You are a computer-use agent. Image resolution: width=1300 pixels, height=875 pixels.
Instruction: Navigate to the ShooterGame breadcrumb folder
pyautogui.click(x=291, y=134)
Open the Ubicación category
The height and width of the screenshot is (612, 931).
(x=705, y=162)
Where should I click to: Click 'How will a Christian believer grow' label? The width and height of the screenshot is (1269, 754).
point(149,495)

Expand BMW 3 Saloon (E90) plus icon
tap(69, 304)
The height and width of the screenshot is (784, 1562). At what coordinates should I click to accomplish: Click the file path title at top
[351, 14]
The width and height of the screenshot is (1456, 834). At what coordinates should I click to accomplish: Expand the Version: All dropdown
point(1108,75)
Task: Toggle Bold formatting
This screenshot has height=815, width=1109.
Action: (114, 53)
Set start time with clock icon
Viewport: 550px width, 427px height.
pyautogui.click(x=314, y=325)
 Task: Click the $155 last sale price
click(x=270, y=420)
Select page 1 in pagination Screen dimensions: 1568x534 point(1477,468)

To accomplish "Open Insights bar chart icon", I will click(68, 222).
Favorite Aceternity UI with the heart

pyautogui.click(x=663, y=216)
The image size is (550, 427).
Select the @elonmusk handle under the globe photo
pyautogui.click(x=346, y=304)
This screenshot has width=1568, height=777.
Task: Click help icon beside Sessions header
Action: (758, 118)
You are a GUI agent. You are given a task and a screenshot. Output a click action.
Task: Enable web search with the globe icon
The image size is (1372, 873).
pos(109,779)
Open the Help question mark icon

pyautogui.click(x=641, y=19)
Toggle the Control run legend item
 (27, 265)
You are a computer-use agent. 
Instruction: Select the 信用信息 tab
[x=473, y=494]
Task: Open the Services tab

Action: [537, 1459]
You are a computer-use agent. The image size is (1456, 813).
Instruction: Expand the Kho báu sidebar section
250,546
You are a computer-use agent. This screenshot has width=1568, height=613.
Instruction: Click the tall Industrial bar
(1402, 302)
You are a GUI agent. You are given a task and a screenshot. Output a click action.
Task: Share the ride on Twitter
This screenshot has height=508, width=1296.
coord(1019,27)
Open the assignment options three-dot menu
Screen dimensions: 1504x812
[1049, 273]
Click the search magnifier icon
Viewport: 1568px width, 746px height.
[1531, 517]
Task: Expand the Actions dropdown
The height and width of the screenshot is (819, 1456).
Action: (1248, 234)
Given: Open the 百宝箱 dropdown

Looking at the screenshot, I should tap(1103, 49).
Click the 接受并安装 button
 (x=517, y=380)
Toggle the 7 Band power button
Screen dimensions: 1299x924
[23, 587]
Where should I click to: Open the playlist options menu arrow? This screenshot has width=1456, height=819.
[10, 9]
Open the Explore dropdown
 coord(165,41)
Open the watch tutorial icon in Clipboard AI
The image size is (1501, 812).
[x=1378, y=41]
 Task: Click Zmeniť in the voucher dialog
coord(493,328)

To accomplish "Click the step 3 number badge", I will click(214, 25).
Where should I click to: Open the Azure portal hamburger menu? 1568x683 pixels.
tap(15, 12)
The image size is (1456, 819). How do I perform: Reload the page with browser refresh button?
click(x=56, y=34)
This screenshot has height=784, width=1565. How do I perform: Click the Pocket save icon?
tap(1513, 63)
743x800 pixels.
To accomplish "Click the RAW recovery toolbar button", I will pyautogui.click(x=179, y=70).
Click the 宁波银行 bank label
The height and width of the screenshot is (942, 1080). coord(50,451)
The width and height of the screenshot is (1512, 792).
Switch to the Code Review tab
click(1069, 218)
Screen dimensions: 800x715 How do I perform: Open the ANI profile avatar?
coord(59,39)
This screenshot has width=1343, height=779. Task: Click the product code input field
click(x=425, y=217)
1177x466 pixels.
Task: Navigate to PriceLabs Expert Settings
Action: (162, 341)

| DIRECTIONS |
Change every "computer-use agent" in the items above to "desktop automation agent", and keep everything else the same.

| WRITTEN RESPONSE |
You are a desktop automation agent. Image resolution: width=1300 pixels, height=875 pixels.
Instruction: Navigate to the ShooterGame breadcrumb folder
pyautogui.click(x=291, y=134)
Open the Ubicación category
The height and width of the screenshot is (612, 931).
(x=705, y=162)
Where should I click to: Click 'How will a Christian believer grow' label? The width and height of the screenshot is (1269, 754).
point(149,495)

Expand BMW 3 Saloon (E90) plus icon
tap(69, 304)
The height and width of the screenshot is (784, 1562). At what coordinates should I click to accomplish: Click the file path title at top
[351, 14]
The width and height of the screenshot is (1456, 834). At what coordinates should I click to accomplish: Expand the Version: All dropdown
point(1108,75)
Task: Toggle Bold formatting
This screenshot has height=815, width=1109.
Action: (114, 53)
Set start time with clock icon
Viewport: 550px width, 427px height.
pyautogui.click(x=314, y=325)
 Task: Click the $155 last sale price
click(x=270, y=420)
Select page 1 in pagination Screen dimensions: 1568x534 point(1477,468)

To accomplish "Open Insights bar chart icon", I will click(68, 222).
Favorite Aceternity UI with the heart

pyautogui.click(x=663, y=216)
The image size is (550, 427).
Select the @elonmusk handle under the globe photo
pyautogui.click(x=346, y=304)
This screenshot has width=1568, height=777.
Task: Click help icon beside Sessions header
Action: (758, 118)
You are a GUI agent. You are given a task and a screenshot. Output a click action.
Task: Enable web search with the globe icon
The image size is (1372, 873).
pos(109,779)
Open the Help question mark icon

pyautogui.click(x=641, y=19)
Toggle the Control run legend item
 (27, 265)
You are a desktop automation agent. 
Instruction: Select the 信用信息 tab
[x=473, y=494]
Task: Open the Services tab

Action: [537, 1459]
You are a desktop automation agent. The image size is (1456, 813).
Instruction: Expand the Kho báu sidebar section
250,546
You are a desktop automation agent. This screenshot has width=1568, height=613.
Instruction: Click the tall Industrial bar
(1402, 302)
You are a GUI agent. You are given a task and a screenshot. Output a click action.
Task: Share the ride on Twitter
This screenshot has height=508, width=1296.
coord(1019,27)
Open the assignment options three-dot menu
Screen dimensions: 1504x812
[1049, 273]
Click the search magnifier icon
Viewport: 1568px width, 746px height.
[1531, 517]
Task: Expand the Actions dropdown
The height and width of the screenshot is (819, 1456).
Action: (1248, 234)
Given: Open the 百宝箱 dropdown

Looking at the screenshot, I should tap(1103, 49).
Click the 接受并安装 button
 (x=517, y=380)
Toggle the 7 Band power button
Screen dimensions: 1299x924
[23, 587]
Where should I click to: Open the playlist options menu arrow? This screenshot has width=1456, height=819.
[10, 9]
Open the Explore dropdown
 coord(165,41)
Open the watch tutorial icon in Clipboard AI
The image size is (1501, 812).
[x=1378, y=41]
 Task: Click Zmeniť in the voucher dialog
coord(493,328)

To accomplish "Click the step 3 number badge", I will click(214, 25).
Where should I click to: Open the Azure portal hamburger menu? 1568x683 pixels.
tap(15, 12)
The image size is (1456, 819). How do I perform: Reload the page with browser refresh button?
click(x=56, y=34)
This screenshot has height=784, width=1565. How do I perform: Click the Pocket save icon?
tap(1513, 63)
743x800 pixels.
To accomplish "Click the RAW recovery toolbar button", I will pyautogui.click(x=179, y=70).
Click the 宁波银行 bank label
The height and width of the screenshot is (942, 1080). coord(50,451)
The width and height of the screenshot is (1512, 792).
Switch to the Code Review tab
click(1069, 218)
Screen dimensions: 800x715 How do I perform: Open the ANI profile avatar?
coord(59,39)
This screenshot has width=1343, height=779. Task: Click the product code input field
click(x=425, y=217)
1177x466 pixels.
Task: Navigate to PriceLabs Expert Settings
Action: (162, 341)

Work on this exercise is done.